TO DO
Search the listing below for the word "agent", and copy every line in which it turns up.

(DATASET EXCERPTS Opens)

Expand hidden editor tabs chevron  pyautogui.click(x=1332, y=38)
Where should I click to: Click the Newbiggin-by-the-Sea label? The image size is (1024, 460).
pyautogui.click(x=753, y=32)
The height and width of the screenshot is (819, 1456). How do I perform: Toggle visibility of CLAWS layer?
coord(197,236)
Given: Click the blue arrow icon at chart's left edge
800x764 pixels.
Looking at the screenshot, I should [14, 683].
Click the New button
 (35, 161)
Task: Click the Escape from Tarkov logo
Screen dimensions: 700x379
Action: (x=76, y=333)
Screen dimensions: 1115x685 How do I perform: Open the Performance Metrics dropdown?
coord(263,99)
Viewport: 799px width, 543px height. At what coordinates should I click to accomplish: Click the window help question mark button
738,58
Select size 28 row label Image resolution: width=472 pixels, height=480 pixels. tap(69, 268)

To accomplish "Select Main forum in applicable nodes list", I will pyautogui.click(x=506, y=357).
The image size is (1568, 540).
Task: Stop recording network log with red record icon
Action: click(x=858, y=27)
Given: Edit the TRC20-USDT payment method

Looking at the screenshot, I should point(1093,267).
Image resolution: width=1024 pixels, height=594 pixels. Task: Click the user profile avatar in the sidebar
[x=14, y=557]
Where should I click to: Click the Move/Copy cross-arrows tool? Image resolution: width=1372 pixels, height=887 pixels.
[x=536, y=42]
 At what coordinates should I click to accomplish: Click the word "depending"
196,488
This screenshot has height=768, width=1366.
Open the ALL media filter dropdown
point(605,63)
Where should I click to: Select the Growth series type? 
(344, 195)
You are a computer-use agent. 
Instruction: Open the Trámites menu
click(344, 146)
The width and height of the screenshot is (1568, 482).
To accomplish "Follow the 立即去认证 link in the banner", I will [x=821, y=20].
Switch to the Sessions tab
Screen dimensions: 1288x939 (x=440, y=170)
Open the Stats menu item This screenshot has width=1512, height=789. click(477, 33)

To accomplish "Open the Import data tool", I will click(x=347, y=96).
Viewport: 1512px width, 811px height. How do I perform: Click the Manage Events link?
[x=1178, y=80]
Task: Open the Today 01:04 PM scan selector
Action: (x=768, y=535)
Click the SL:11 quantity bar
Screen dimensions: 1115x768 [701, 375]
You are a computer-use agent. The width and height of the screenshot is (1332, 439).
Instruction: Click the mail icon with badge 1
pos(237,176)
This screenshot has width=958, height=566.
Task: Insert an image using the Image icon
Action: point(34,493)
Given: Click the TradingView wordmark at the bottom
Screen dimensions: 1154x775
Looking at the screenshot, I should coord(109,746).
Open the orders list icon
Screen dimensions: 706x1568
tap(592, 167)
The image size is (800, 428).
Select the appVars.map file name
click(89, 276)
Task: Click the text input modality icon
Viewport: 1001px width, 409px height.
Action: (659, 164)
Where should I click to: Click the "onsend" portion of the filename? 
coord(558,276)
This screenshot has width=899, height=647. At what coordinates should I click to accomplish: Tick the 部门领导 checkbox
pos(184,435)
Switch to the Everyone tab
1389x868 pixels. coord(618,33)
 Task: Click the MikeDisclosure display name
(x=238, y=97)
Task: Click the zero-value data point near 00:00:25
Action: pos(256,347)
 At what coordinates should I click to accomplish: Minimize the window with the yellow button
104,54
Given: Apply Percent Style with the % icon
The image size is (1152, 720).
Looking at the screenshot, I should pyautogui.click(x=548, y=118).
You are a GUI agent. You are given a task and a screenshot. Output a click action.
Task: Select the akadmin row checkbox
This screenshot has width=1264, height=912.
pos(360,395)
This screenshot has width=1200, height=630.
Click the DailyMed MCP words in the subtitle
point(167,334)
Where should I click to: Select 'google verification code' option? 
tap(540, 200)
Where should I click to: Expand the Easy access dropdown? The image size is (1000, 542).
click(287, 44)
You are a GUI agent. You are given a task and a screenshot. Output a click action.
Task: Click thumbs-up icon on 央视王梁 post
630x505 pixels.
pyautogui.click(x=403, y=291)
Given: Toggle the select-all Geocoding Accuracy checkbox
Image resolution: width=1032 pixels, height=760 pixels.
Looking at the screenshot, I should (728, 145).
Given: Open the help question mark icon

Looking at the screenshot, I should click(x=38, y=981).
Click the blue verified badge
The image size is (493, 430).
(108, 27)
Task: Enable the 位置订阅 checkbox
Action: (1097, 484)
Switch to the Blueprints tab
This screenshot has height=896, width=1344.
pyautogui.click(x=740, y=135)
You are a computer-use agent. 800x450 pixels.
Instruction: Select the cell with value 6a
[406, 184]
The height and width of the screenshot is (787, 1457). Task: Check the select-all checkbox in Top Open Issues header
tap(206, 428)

(DATASET EXCERPTS Closes)

SOLUTION TO THIS PROBLEM
You are a computer-use agent. 
You are a computer-use agent. The width and height of the screenshot is (1332, 439).
You are a GUI agent. You are given a task and a screenshot. Output a click action.
You are a GUI agent. You are given a task and a screenshot. Output a click action.
You are a computer-use agent. 800x450 pixels.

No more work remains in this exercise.